Although all of these arrangements are within the rules, they do
highlight a lack of transparency and consistency in the process.
Clearly there is a need to regularise the way that MPs employ their
staff, ensuring that there are agreed salary scales and that
recruitment and employment methods follow good equal opportunity
principles.
It is also necessary, in my view, to change the way that the
authorities pay for a members' accommodation whilst in London. It is
clearly right that this sort of assistance continues but no member
should be allowed to profit from it. A balance has to be struck
between best value for the taxpayer and the needs of individual MPs.

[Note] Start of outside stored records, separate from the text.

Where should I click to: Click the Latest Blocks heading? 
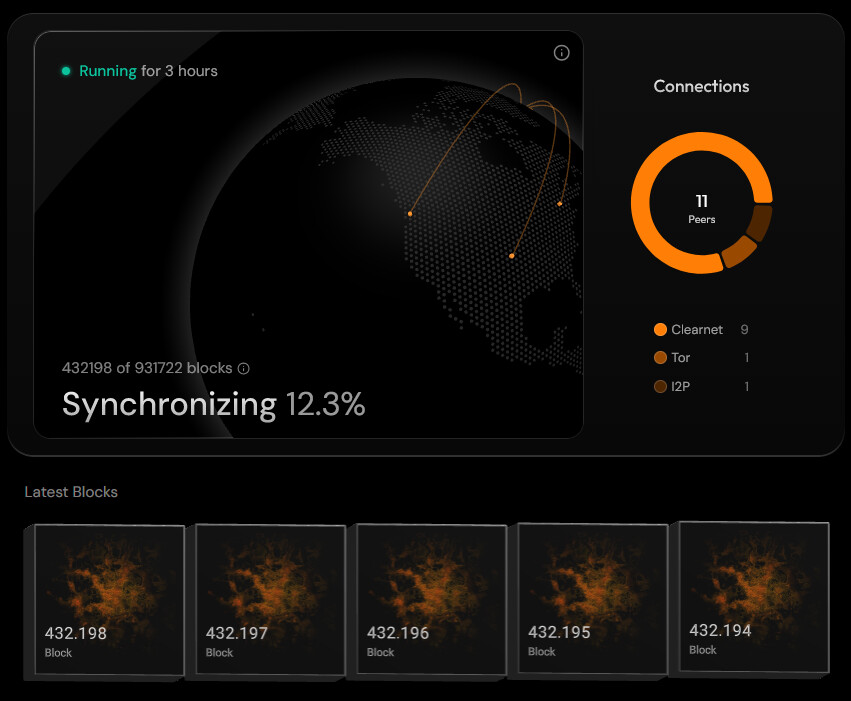click(71, 492)
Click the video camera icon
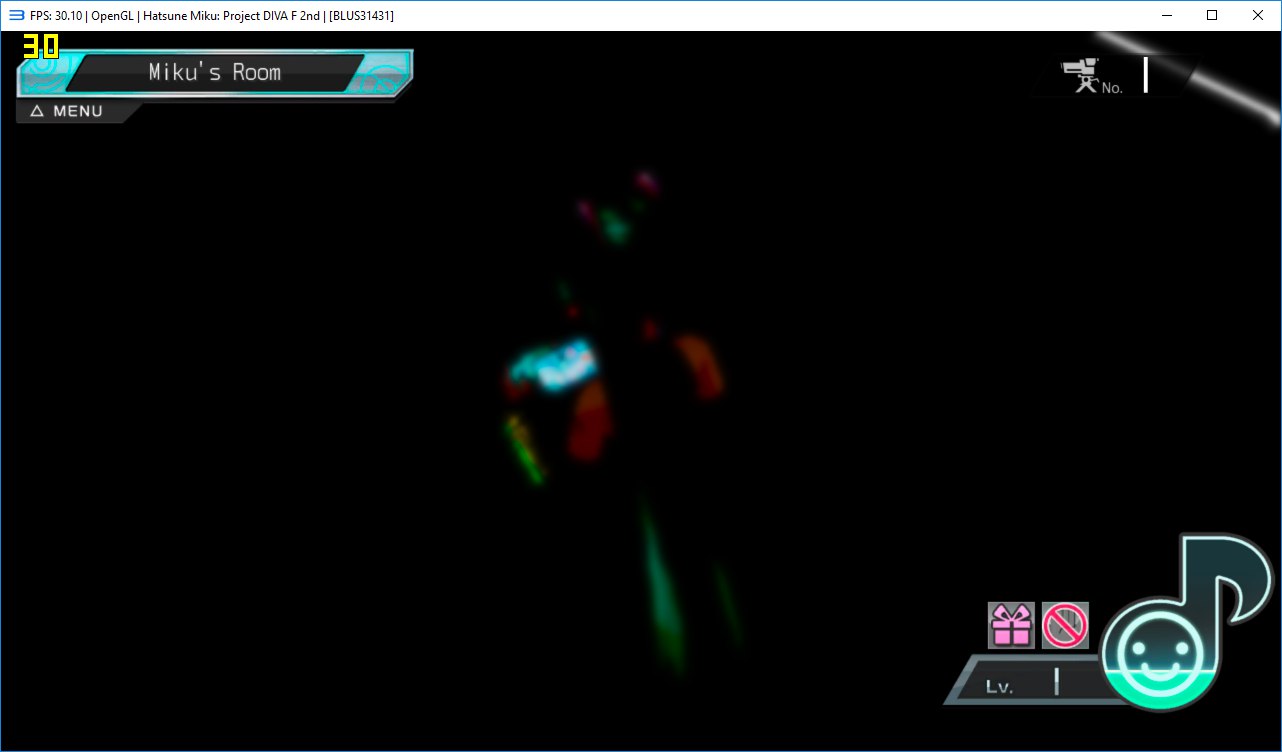1282x752 pixels. coord(1080,76)
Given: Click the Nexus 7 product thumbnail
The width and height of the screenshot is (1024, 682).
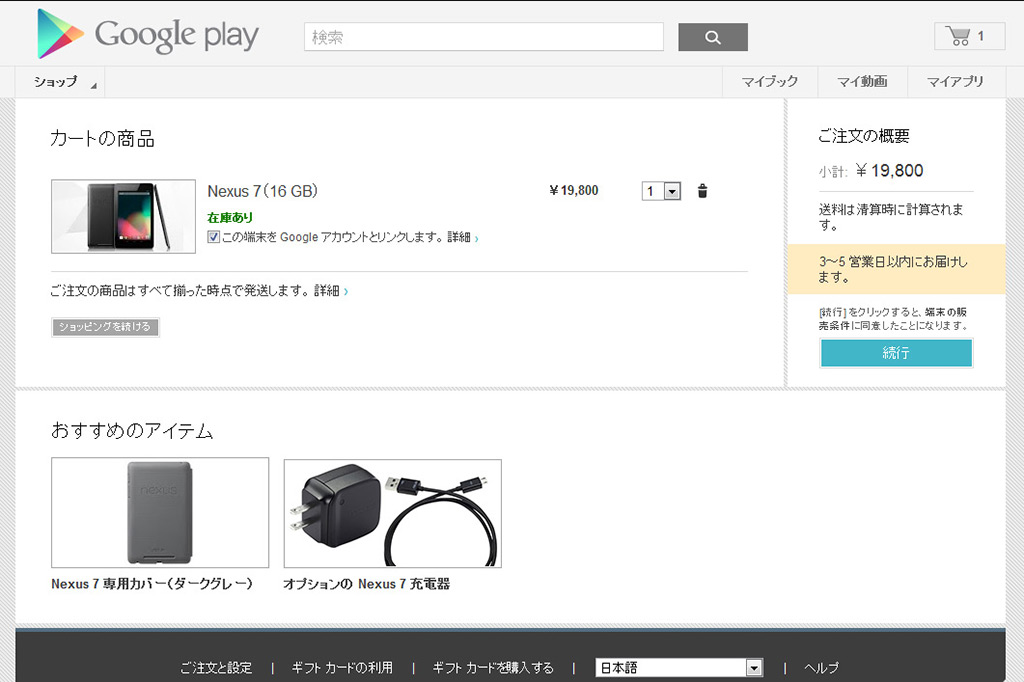Looking at the screenshot, I should coord(123,216).
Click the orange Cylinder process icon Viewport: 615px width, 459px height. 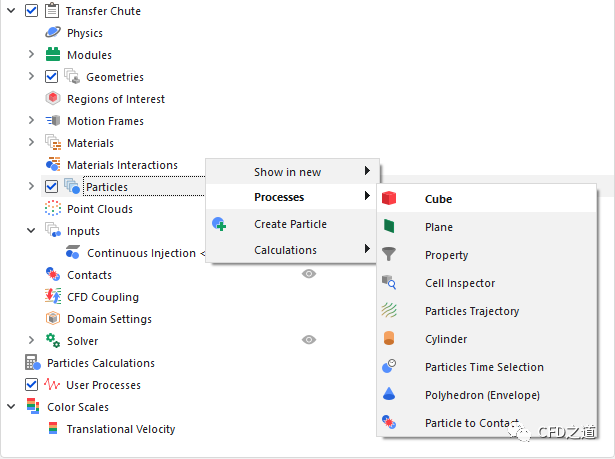click(389, 339)
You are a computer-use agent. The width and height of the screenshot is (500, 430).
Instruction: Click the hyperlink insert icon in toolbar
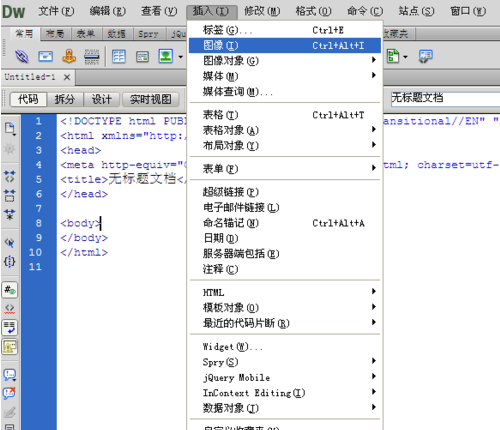[x=22, y=56]
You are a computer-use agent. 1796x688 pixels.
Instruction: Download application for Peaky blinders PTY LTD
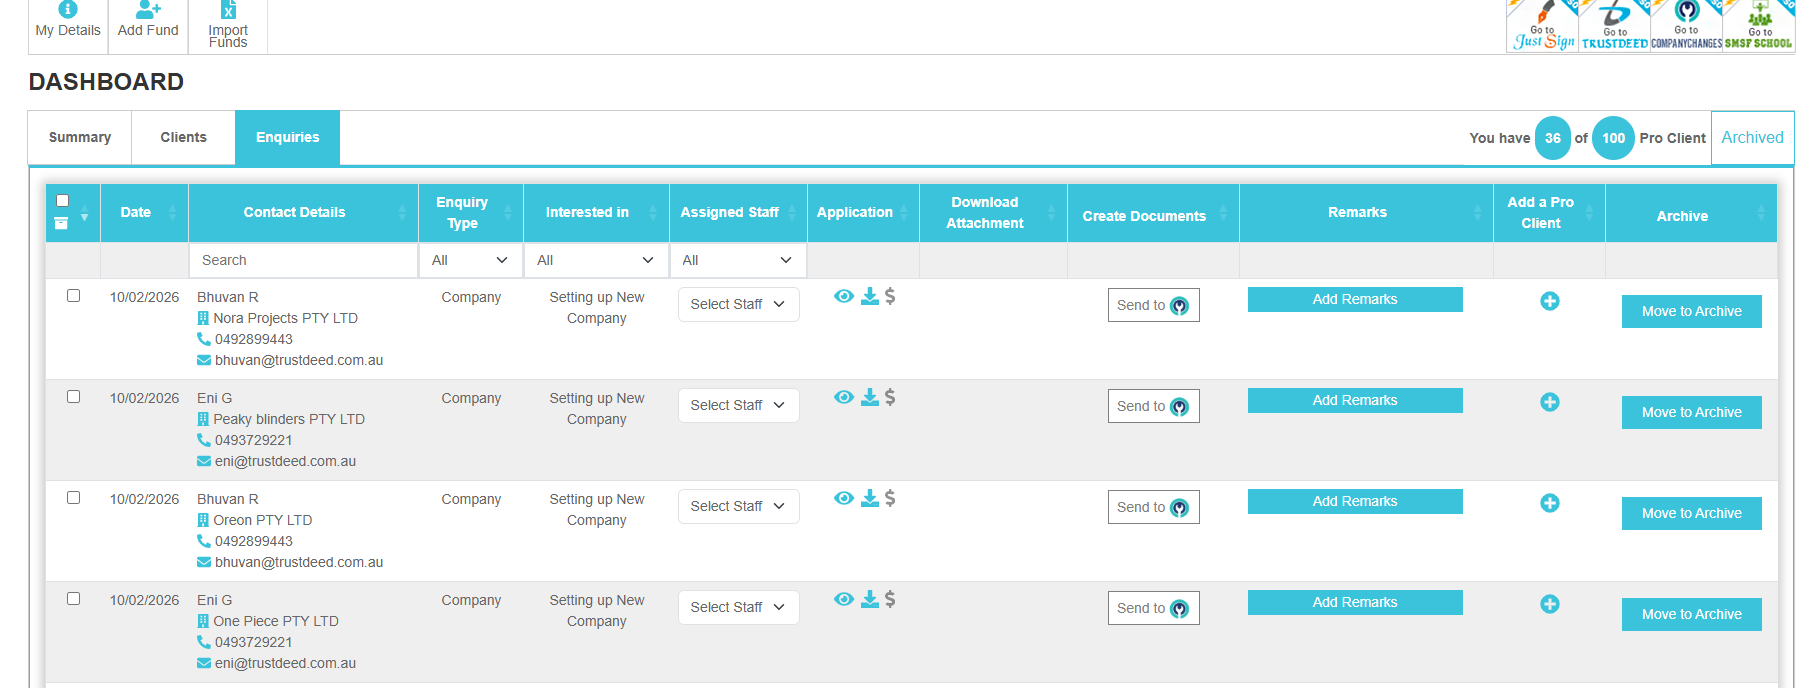pyautogui.click(x=870, y=397)
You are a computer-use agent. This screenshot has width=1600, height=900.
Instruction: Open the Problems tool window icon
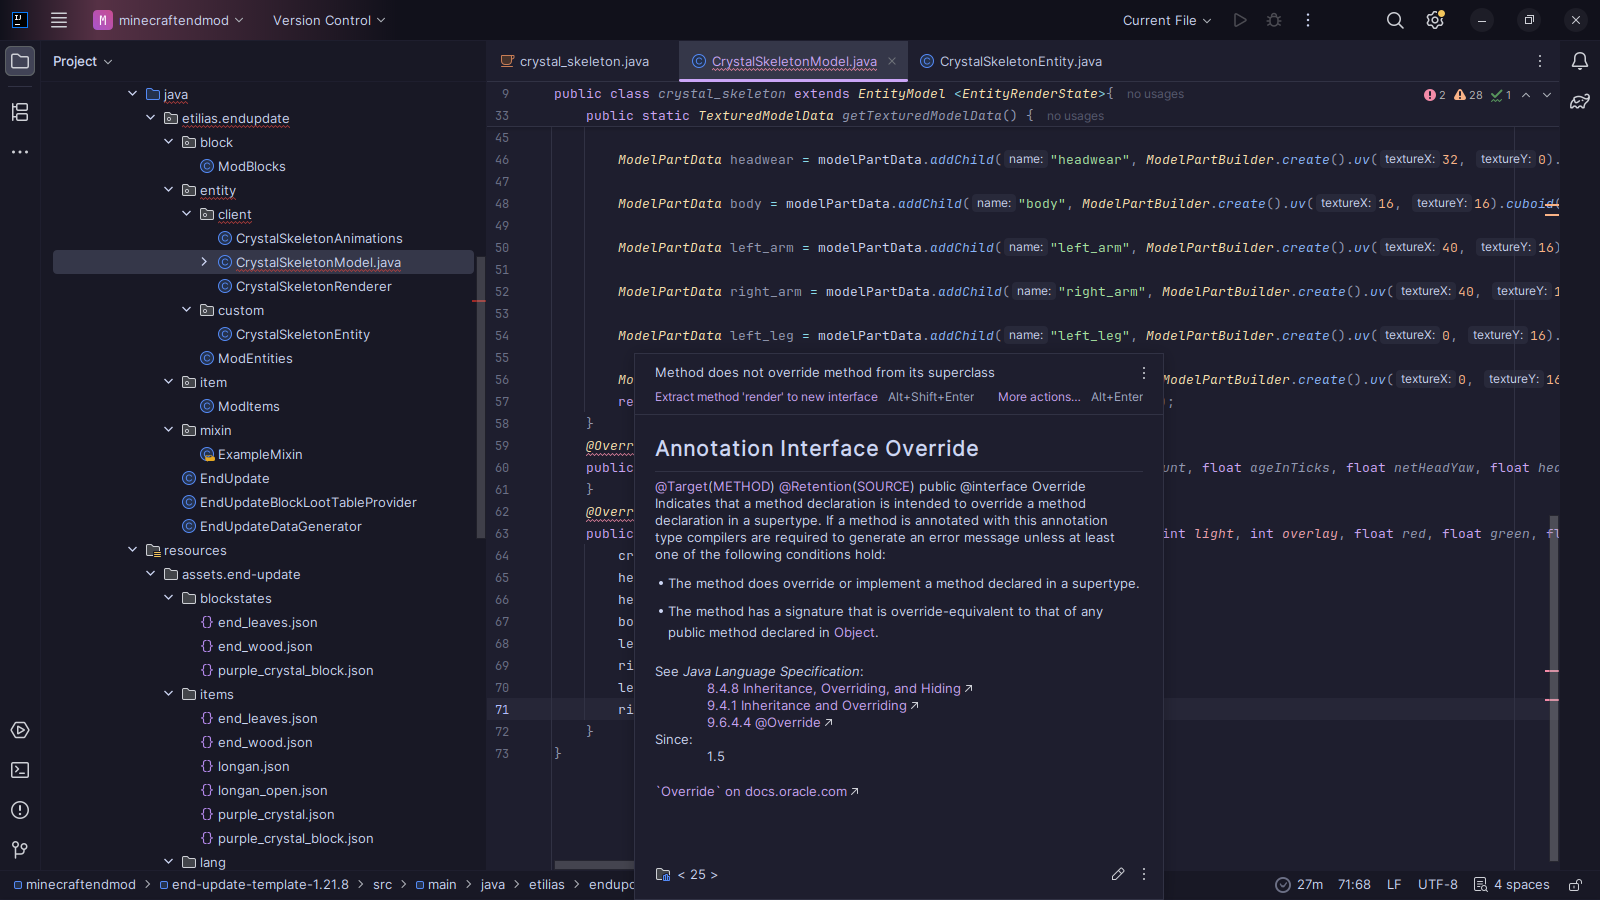click(x=20, y=810)
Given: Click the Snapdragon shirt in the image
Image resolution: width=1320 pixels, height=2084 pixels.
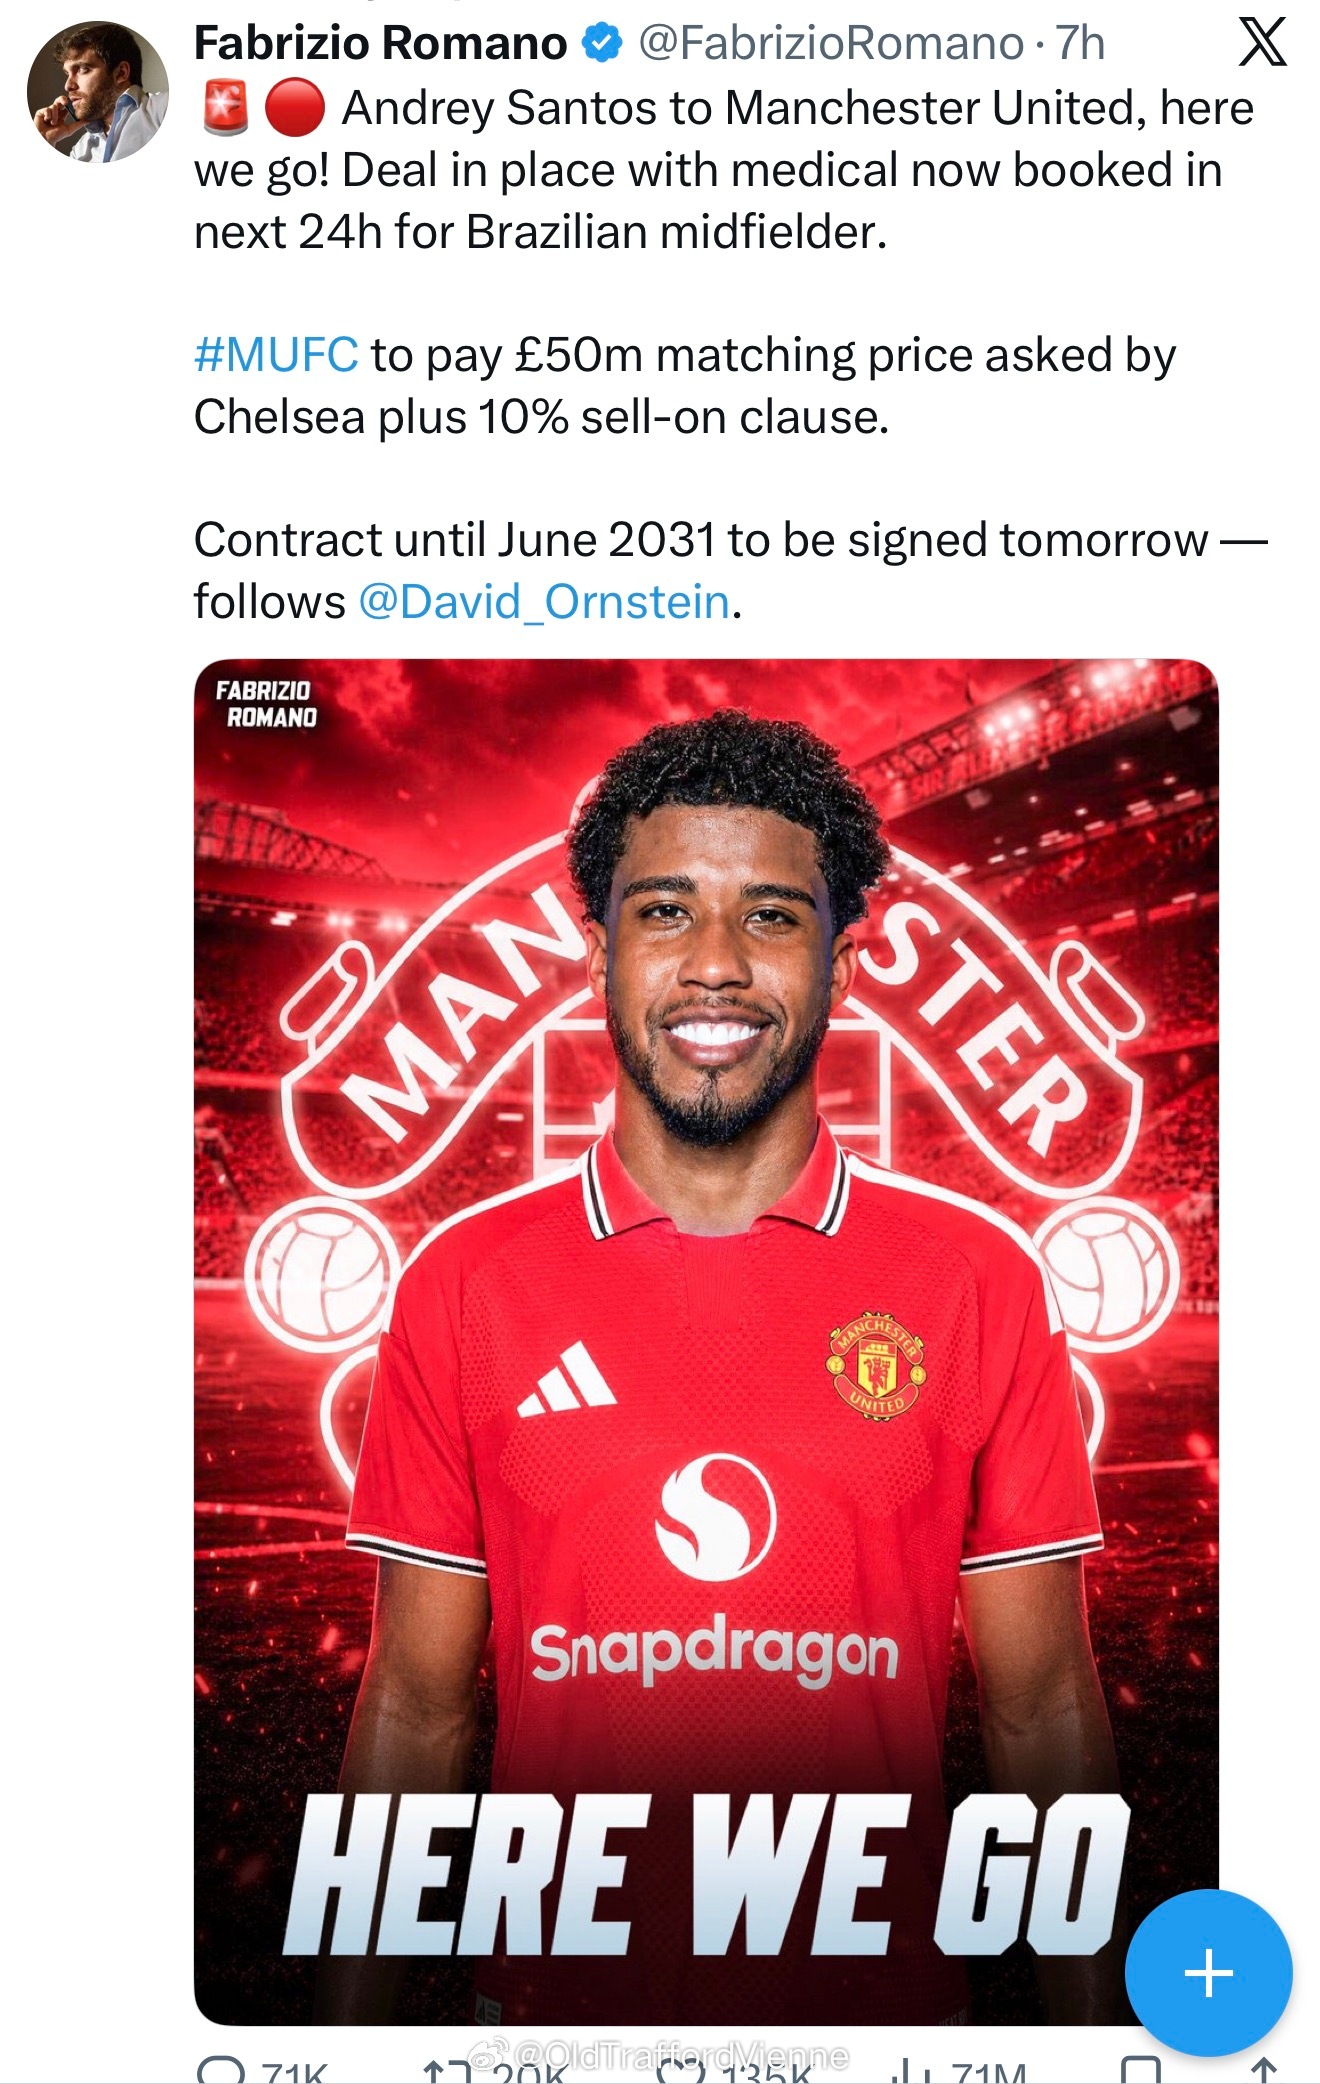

Some of this is already in place in the Welsh Assembly but we can do
much more as well.
# posted by Peter Black : 10:27 AM
Comments:
True, the assembly system is better but when will people learn that
ignorance of the law is no defence? "The fees office said it's ok"
defence is pathetic when as in the cases of Wendy Alexander and Joyce
Watson they were given incomplete information and asked the wrong
questions. And remember the Assembly's shockingly shrinking boundaries
as to who can claim an "out of cardiff" allowance. Peter, you are from
Swansea, and I think I'm right in saying that you don't claim this but
don't you think it shocking that AMs whose consituencies are within
less an hours drive-time from the assembly are entitled to rack up
profits on subsidized properties?
# posted by Anonymous Anonymous : 10:45 PM
This issue has to be fixed or many will just switch off to politics
and regard all MPs (and AMs) as "troffers" of the public purse. It
does seem that quite a few MPs (and relatives) have their heads,
shoulders, back-sides and feet in the public purse trough.
# posted by Blogger Dr. Christopher Wood : 4:37 AM
I think in the case of the Assembly it's been there, done that.